This is an exercise i have discovered in a book and would like to find an answer for a better understanding of Perl Regular Expressions.

The question simply wants me to demonstrate changing different date formats into one one format. To change 3/1/2004 or 3.1.2004 into 3-1-2004.

I believe the date 3-1-2003 matches the following code -

$date =~ /^(0[1-9]1[012])[- /.](0[1-9][12][0-9]3[01])[- /.](1920)\d\d

But i need to use the substitution operator to replace the following dates from 3/1/2004 to 3-1-2004.

Anyone with some suggestions please?

regards
Dave

 

perl_diver




msg:3715830
 4:30 pm on Aug 5, 2008 (gmt 0)

it depends on if the string is only the date or if there is more text in the string.
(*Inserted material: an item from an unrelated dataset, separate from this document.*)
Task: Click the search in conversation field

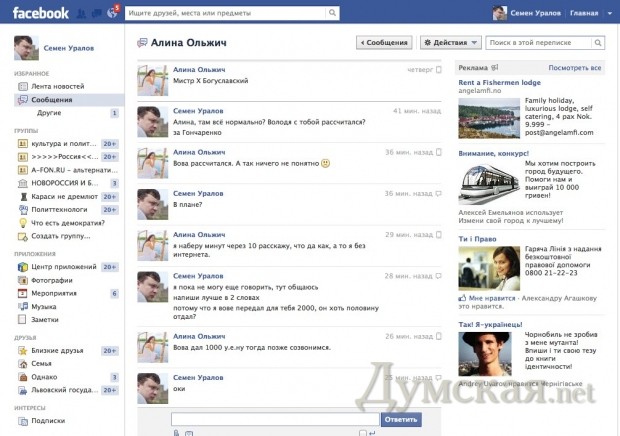Action: pos(552,43)
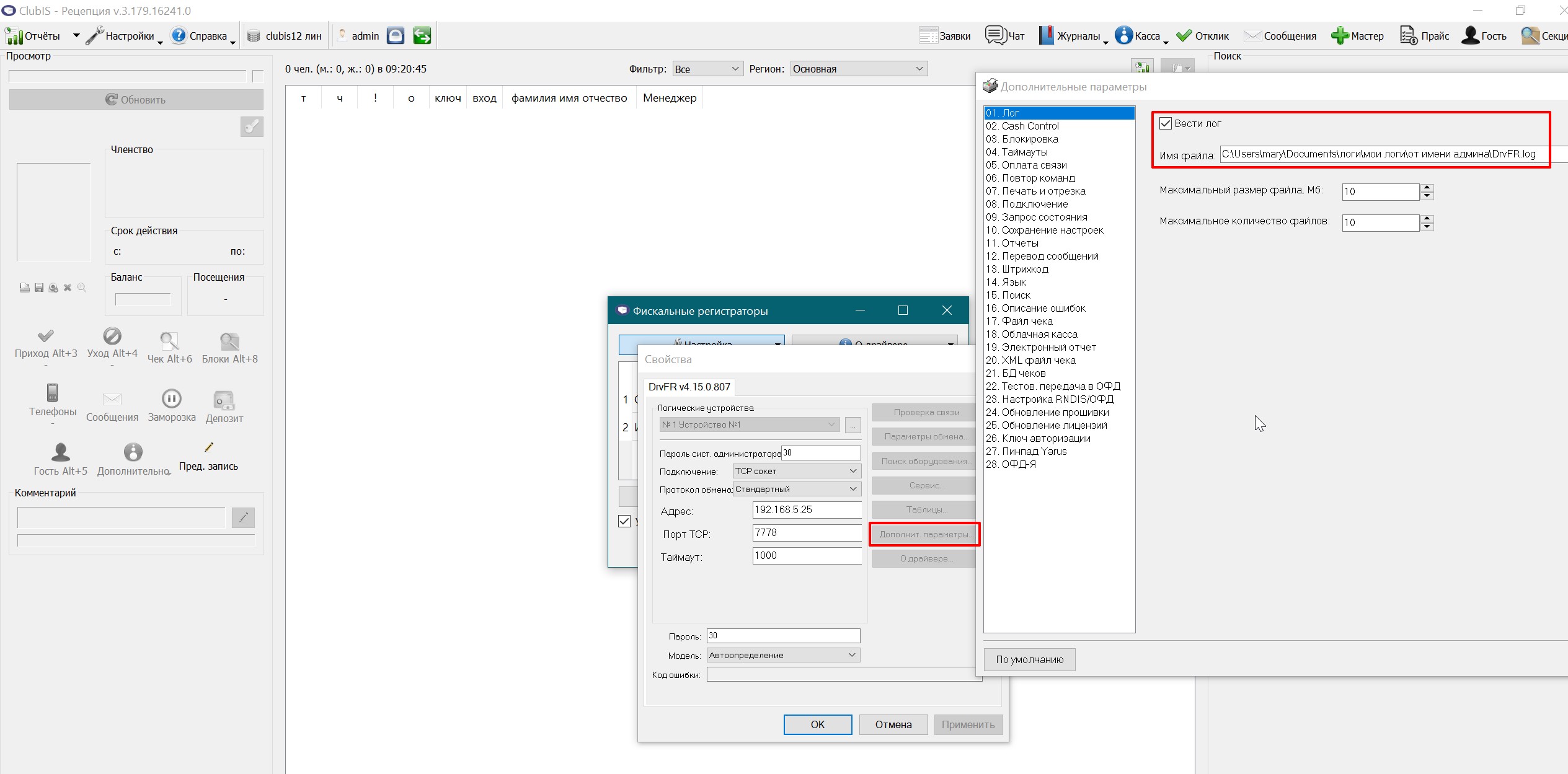Increase maximum file size stepper value

(x=1427, y=188)
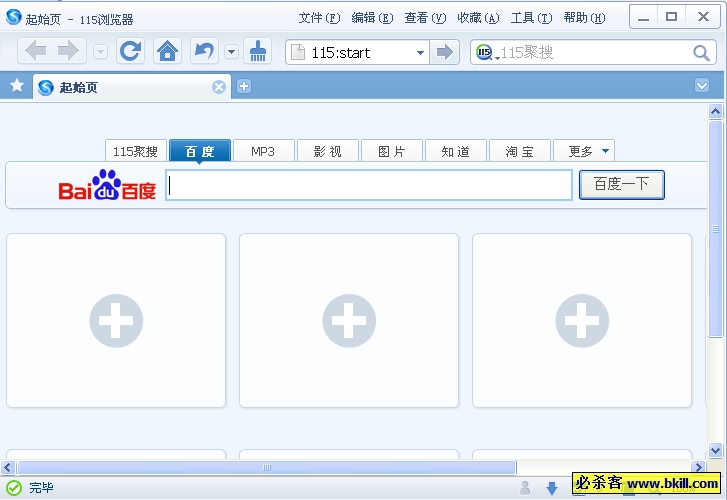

if there is more text in the string:



$date =~ s/(\d+)[/.](\d+)[/.](\d+)/$1-$2-$3/g;

only the date:



$date =~ tr#/.#-#;


rocknbil




msg:3715916
 5:51 pm on Aug 5, 2008 (gmt 0)

Except you need to escape the slashes or it gives you an unmatched [ error:

$date =~ s/(\d+)[\/.](\d+)[\/.](\d+)/$1-$2-$3/g;

A dissection of perl diver's code, I've added an x modifier to allow the comments and white space.


#!/usr/bin/perl
$date = '08/05/2008';
print "before $date\n";
#$date =~ s/(\d+)[\/.](\d+)[\/.](\d+)/$1-$2-$3/g;
$date =~ s/ # substitute this match . . .
(\d+) # one or more (+) of any digit. Store this value in $1
[\/.] # followed by ONE slash or dot
(\d+) # followed by one or more digits, store in $2
[\/.] # followed by another slash or dot
(\d+) # followed by one or more digits, store in $3
/$1-$2-$3/gx; # replace with this. Note you can also do $3-$1-$2
# Apply globally (g), allow white space and comments(x)
print "after $date\n";

perl_diver




msg:3715966
 6:51 pm on Aug 5, 2008 (gmt 0)

Except you need to escape the slashes or it gives you an unmatched [ error

oops.... thanks.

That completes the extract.